Suggestion had undoubtedly been applied before Liebeault's time, in the waking as well as in the hypnotic condition. We find in the literature of mesmerism many indications that the followers of animal magnetism frequently regarded speech as the bearer of magnetism; for example, Ennemoser and Szapary. As Bramwell very properly reminds us, there is frequent reference in Braid's writings to the great influence of verbal suggestion. It was, however, Liebeault who first utilized suggestion methodically. It must not be forgotten also that it was through Liebeault, as we shall see, that Bernheim was induced to turn to the study of hypnotic suggestion, while through Bernheim the attention of many other investigators was called to hypnosis. The later historical development of hypnosis begins with Liebeault. That some earlier writers, however, knew much that he more fully worked out cannot be doubted.
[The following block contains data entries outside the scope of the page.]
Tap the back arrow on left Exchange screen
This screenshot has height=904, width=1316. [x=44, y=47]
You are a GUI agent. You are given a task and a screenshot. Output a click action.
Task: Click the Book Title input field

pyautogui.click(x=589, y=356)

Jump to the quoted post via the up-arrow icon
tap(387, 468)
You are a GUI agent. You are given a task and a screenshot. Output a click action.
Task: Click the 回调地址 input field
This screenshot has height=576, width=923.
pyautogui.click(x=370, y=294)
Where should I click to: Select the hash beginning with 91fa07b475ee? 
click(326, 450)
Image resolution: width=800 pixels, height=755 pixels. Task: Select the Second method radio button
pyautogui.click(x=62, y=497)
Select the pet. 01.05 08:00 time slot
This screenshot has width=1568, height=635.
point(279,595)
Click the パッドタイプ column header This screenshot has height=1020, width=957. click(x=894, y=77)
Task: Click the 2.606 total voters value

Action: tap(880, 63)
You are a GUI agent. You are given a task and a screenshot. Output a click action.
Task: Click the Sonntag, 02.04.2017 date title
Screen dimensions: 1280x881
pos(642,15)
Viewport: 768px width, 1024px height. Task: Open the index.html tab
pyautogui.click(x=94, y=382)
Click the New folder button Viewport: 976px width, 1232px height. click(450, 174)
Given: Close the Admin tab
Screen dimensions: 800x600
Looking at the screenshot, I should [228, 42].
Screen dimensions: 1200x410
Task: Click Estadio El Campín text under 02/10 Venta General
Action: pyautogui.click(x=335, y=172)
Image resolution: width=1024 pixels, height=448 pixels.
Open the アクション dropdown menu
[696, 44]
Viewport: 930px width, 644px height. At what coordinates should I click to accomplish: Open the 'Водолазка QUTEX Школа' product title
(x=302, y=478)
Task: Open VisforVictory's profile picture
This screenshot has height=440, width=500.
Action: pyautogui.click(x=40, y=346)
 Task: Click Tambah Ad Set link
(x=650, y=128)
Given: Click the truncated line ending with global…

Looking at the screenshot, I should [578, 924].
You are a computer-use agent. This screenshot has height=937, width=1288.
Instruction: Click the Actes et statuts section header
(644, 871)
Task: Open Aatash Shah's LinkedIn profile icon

Independently of Liebeault, Charles Richet came forward in Paris in 1875 to contend for the real existence of hypnosis, which he called "Somnambulisme provoque." In the year 1878 Charcot began his demonstrations, in which he directed attention to the physical states of hystero-epileptics during hypnosis ; in 1881 Paul Richer published, in his book on La grande Hysterie, many experiments performed on the lines of Charcot. Among the pupils of Charcot I may name, in addition, Binet, Fere, Gilles de la Tourette, Babinski, Barth, Bourneville, Regnard.